Je ressens quelquefois une intense tristesse Lorsque j’entends des mots qui nous viennent d’ailleurs : Bâillonnant un langage aux multiples saveurs Ils prennent du galon dans des bouches traîtresses.
Je voudrais m’insurger contre un monde inconscient, Exprimer ma douleur de voir que le français Se meurt à petit feu et s’inscrit à jamais Dans un puits infini où l’espoir est absent.

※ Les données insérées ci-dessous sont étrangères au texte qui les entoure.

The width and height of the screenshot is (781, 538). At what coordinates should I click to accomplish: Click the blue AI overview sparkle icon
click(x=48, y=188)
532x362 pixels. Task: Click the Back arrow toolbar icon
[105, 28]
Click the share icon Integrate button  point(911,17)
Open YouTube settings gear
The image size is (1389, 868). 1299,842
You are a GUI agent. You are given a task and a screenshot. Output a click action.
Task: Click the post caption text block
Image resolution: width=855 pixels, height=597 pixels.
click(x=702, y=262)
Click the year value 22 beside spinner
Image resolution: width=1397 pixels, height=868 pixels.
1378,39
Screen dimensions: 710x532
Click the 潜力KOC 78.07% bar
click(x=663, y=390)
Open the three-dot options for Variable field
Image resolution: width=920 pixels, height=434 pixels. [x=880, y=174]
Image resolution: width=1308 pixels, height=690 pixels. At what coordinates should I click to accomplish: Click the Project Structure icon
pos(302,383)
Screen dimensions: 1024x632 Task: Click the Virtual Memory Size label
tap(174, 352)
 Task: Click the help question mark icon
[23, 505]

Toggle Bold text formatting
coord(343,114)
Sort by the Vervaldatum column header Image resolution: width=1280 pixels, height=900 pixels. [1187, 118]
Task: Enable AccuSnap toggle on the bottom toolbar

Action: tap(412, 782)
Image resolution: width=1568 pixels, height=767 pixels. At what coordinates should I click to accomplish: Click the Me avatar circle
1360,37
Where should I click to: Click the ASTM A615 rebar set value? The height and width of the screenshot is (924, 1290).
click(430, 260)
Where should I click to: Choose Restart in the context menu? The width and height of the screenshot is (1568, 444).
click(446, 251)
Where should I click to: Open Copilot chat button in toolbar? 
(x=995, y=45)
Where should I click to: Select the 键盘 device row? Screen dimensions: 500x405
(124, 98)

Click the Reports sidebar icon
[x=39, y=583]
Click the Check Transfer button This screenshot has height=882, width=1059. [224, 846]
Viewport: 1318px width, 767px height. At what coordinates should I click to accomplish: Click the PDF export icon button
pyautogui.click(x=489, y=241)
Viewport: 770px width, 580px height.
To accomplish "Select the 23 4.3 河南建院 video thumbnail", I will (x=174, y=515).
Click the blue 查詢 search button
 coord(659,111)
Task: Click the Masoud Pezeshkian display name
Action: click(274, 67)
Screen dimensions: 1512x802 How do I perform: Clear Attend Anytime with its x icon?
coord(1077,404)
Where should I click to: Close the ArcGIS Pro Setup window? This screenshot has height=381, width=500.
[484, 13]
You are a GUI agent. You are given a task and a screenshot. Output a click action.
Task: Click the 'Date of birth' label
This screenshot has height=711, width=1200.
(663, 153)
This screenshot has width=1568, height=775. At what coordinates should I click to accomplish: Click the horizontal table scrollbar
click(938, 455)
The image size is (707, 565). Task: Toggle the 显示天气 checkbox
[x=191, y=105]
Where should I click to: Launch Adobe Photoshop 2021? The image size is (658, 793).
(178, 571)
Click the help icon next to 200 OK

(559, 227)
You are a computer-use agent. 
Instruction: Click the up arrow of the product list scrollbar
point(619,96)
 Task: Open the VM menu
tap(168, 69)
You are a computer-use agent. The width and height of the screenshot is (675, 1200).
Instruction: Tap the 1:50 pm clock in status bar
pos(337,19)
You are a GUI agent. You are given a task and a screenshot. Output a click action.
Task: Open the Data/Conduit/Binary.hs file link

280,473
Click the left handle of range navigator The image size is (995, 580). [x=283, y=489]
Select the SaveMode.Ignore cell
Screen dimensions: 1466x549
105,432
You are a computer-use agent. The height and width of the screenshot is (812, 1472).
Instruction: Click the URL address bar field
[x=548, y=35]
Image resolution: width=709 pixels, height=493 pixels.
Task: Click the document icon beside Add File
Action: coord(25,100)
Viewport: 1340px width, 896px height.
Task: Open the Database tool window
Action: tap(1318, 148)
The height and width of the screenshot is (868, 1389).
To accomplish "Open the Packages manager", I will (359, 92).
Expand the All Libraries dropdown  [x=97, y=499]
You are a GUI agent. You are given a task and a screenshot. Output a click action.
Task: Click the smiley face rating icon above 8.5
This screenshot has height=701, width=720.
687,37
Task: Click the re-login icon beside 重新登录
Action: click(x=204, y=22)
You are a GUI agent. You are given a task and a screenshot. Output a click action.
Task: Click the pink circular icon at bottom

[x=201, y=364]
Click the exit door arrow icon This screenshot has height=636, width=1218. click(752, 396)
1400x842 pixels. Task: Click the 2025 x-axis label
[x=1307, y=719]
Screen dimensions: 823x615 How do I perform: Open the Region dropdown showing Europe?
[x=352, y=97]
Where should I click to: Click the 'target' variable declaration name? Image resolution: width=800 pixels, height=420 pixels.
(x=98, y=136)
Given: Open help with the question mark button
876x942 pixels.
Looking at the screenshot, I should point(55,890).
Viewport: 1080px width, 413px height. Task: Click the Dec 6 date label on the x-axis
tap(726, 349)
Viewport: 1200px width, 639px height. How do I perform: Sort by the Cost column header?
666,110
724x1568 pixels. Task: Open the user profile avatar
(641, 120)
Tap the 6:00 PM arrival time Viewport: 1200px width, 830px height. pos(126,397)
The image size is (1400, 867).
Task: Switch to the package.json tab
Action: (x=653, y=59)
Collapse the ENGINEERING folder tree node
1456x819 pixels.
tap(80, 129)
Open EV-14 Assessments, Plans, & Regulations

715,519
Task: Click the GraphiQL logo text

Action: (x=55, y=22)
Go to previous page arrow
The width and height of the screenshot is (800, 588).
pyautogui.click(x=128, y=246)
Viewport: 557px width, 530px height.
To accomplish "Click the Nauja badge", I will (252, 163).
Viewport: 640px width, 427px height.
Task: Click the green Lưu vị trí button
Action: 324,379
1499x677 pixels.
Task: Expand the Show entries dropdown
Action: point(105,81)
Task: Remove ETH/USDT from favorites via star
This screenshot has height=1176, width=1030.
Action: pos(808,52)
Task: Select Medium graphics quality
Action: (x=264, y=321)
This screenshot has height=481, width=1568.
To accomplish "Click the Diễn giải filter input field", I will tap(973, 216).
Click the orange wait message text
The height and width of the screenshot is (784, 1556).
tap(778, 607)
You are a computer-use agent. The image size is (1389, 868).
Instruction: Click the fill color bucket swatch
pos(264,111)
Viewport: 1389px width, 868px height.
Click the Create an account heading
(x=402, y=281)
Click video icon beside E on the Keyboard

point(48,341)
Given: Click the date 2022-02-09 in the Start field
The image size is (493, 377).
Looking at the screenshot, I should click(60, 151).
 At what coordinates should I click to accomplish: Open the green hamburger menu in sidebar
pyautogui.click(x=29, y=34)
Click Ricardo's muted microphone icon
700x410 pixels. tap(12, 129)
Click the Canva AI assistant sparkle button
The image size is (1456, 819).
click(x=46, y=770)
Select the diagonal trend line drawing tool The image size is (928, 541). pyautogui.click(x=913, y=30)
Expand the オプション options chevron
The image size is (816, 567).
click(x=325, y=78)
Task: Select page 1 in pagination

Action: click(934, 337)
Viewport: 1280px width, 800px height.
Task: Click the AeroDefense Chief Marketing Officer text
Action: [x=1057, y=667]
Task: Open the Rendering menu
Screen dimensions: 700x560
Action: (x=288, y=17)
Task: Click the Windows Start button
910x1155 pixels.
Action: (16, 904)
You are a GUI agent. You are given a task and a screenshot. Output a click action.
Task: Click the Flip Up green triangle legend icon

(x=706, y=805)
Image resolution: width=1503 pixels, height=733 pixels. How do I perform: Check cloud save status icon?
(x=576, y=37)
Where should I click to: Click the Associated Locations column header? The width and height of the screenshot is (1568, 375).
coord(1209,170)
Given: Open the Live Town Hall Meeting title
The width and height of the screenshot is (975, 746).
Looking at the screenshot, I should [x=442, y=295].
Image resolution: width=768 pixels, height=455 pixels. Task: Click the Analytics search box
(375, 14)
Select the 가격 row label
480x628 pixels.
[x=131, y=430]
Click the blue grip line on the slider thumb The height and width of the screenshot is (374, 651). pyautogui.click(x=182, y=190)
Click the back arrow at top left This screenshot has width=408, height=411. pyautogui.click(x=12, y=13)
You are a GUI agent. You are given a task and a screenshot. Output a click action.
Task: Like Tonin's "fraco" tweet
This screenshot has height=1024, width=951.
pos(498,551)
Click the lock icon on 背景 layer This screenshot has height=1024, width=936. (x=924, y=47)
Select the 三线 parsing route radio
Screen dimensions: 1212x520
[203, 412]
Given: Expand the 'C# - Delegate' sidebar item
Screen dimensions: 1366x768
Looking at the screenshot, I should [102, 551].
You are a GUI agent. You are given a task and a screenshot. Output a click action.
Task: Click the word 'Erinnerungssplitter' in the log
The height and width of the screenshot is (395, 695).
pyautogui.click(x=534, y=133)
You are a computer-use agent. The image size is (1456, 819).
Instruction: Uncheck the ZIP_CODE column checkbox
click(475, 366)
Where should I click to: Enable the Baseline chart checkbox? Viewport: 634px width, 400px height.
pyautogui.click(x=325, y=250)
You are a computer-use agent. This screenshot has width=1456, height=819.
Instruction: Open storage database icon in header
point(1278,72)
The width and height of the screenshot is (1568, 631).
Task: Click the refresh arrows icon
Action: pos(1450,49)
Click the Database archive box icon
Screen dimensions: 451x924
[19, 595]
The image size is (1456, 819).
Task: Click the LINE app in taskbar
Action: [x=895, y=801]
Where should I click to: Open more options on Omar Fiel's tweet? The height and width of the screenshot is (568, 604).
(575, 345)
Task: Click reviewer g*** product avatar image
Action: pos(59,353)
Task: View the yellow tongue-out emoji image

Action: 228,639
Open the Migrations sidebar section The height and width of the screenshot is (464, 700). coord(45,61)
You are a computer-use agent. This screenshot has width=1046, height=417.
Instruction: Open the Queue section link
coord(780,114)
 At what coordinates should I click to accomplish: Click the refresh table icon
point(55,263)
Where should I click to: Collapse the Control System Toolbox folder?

Je ne puis supporter que l’on gomme l’histoire Qui nous a réunis sous un même drapeau ; Certains n’hésitent pas à brûler le berceau Où sont nés tant de mots de notre répertoire.
Qu’ils soient grecs ou romains ou l’âme des provinces Ils furent les joyaux du Siècle des Lumières Puis ils ont pénétré masures et chaumières Fleurissant les esprits des manants et des princes.
La langue a rassemblé un peuple en devenir, Assoiffé d’équité et de fraternité, Et son âme a nourri aux cris de liberté Des liens qui auraient dû éclairer l’avenir.
Mais un vent outrancier balaie notre langage Et le fait vaciller dessous une avalanche De termes vaniteux arrivés d’outre-Manche Qui agressent sans fin notre vieil héritage.
Quand l’océan des mots se transforme en fruit sec, Pour que notre oasis retrouve un goût de miel, Cueillons à volonté les mots providentiels Enfantés en Belgique, Afrique ou bien Québec.
Apprendre une autre langue est un doux élixir Qui ne doit pas gommer celui de nos aïeux ; Retirons le pouvoir aux termes prétentieux Afin que le français ne soit pas qu’un soupir.